**QUELLENAUSZUG**.
>>>>

Ingolstadt
Nur noch wenige Verlage leisten sich Illustrationen

Der Vorsitzende der Pirckheimer-Gesellschaft, Wolfgang Kaiser, sieht die Buchkunst in Gefahr

05.09.2012 | Stand 03.12.2020, 1:06 Uhr

 

Ingolstadt (DK) Sie lesen viel, vor allem schätzen sie schön und künstlerisch gestaltete Bücher, Druckgrafiken oder sammeln diese: Bibliophile, Bücherfreunde, gibt es auch noch in Zeiten von Taschenbüchern und E-Books. Morgen kommt die Pirckheimer-Gesellschaft, eine der drei bibliophilen Vereinigungen in Deutschland, zum Jahrestreffen nach Ingolstadt.

Ihr Vorsitzender, Wolfgang Kaiser, erklärt im Interview mit unserer Redakteurin Barbara Fröhlich die Welt der Bibliophilen.

Warum trifft sich die Pirckheimer-Gesellschaft in Ingolstadt?

Wolfgang Kaiser: Wir tagen jedes Jahr in einer anderen Stadt. Einmal in den neuen Bundesländern, das nächste Mal in den alten Bundesländern. Das hat mit der Geschichte der Pirckheimer-Gesellschaft zu tun, die 1956 in Berlin-Ost gegründet wurde. Wir sind zum ersten Mal in Ingolstadt – auf Anregung eines unserer 500 Mitglieder, der Bücherfreund wohnt in Reichertshofen.

Wer ist bei Ihnen Mitglied, sind das nur Fachleute?

Kaiser: Da bis 1990 nur DDR-Bürger Mitglieder werden konnten, haben wir aus dieser Tradition heraus vor allem ältere Bücherfreunde aus den neuen Bundesländern, die Freude am Lesen und an schön gestalteten Büchern haben. Wir haben weniger Sammler als die beiden anderen Gesellschaften, die Bibliophile Gesellschaft und die Maximiliansgesellschaft. Wobei wir in unserer Zeitschrift „Marginalien“ auch Themen rund ums Sammeln aufgreifen. Übrigens ist unsere Zeitschrift die einzige für Bibliophilie. Und unsere Mitglieder kommen aus allen Berufen.

<<<<

**BEREITGESTELLTES MATERIAL**.
>>>>

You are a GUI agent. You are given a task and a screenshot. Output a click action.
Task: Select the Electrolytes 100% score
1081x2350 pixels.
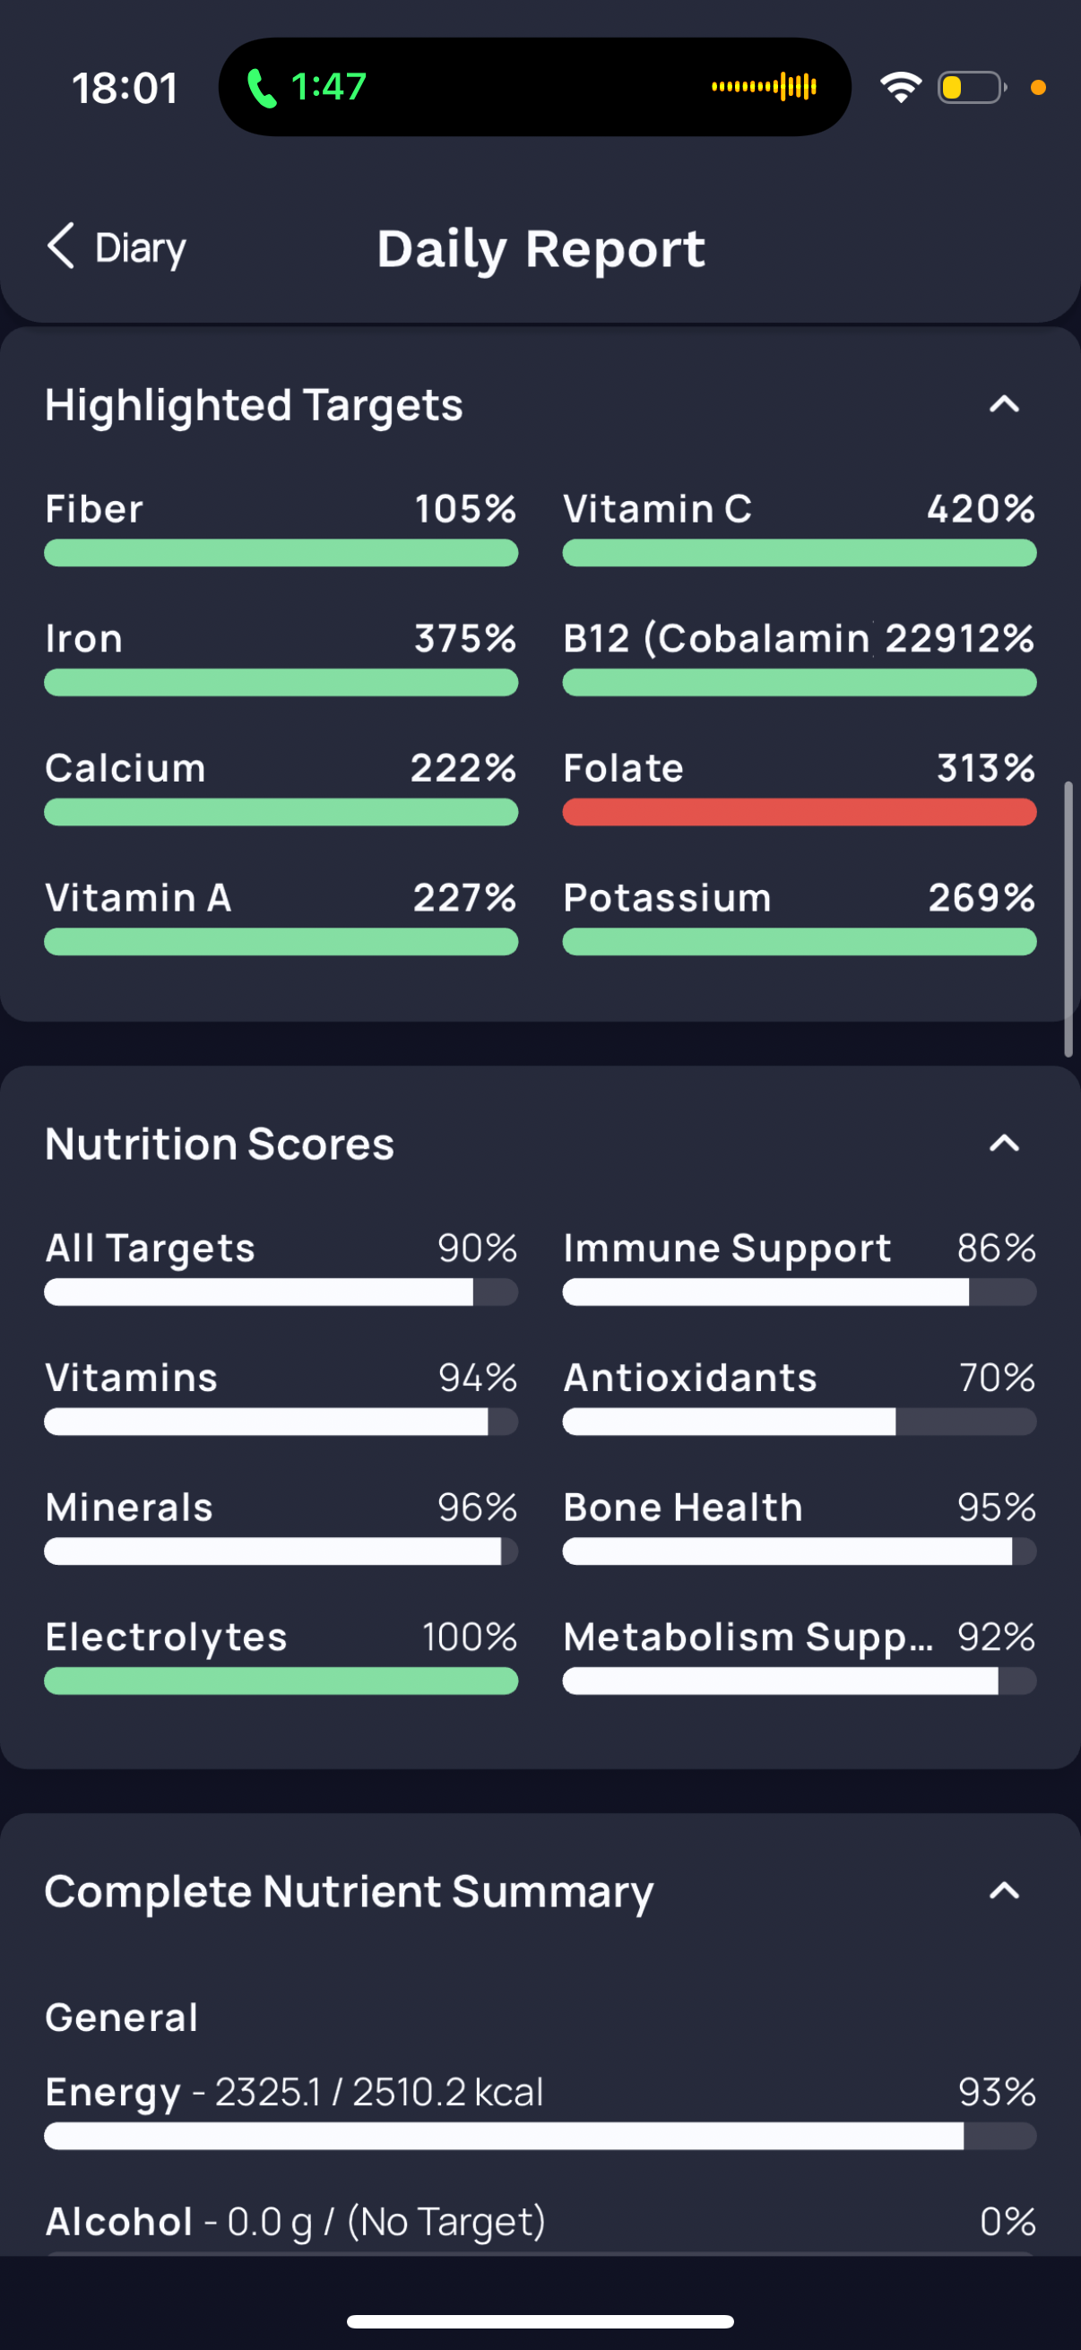click(281, 1655)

<<<<

**ZIEL DER ÜBUNG**.
Schreibe den Artikel über die Pirckheimer-Gesellschaft von „Ingolstadt (DK) Sie“ bis „Pirckheimer-Gesellschaft in Ingolstadt?“ um und setze dabei „Herbsttreffen“ an die Stelle von „Jahrestreffen“. Das Material wird hier nicht gebraucht.

**LÖSUNG**.
Ingolstadt (DK) Sie lesen viel, vor allem schätzen sie schön und künstlerisch gestaltete Bücher, Druckgrafiken oder sammeln diese: Bibliophile, Bücherfreunde, gibt es auch noch in Zeiten von Taschenbüchern und E-Books. Morgen kommt die Pirckheimer-Gesellschaft, eine der drei bibliophilen Vereinigungen in Deutschland, zum Herbsttreffen nach Ingolstadt.

Ihr Vorsitzender, Wolfgang Kaiser, erklärt im Interview mit unserer Redakteurin Barbara Fröhlich die Welt der Bibliophilen.

Warum trifft sich die Pirckheimer-Gesellschaft in Ingolstadt?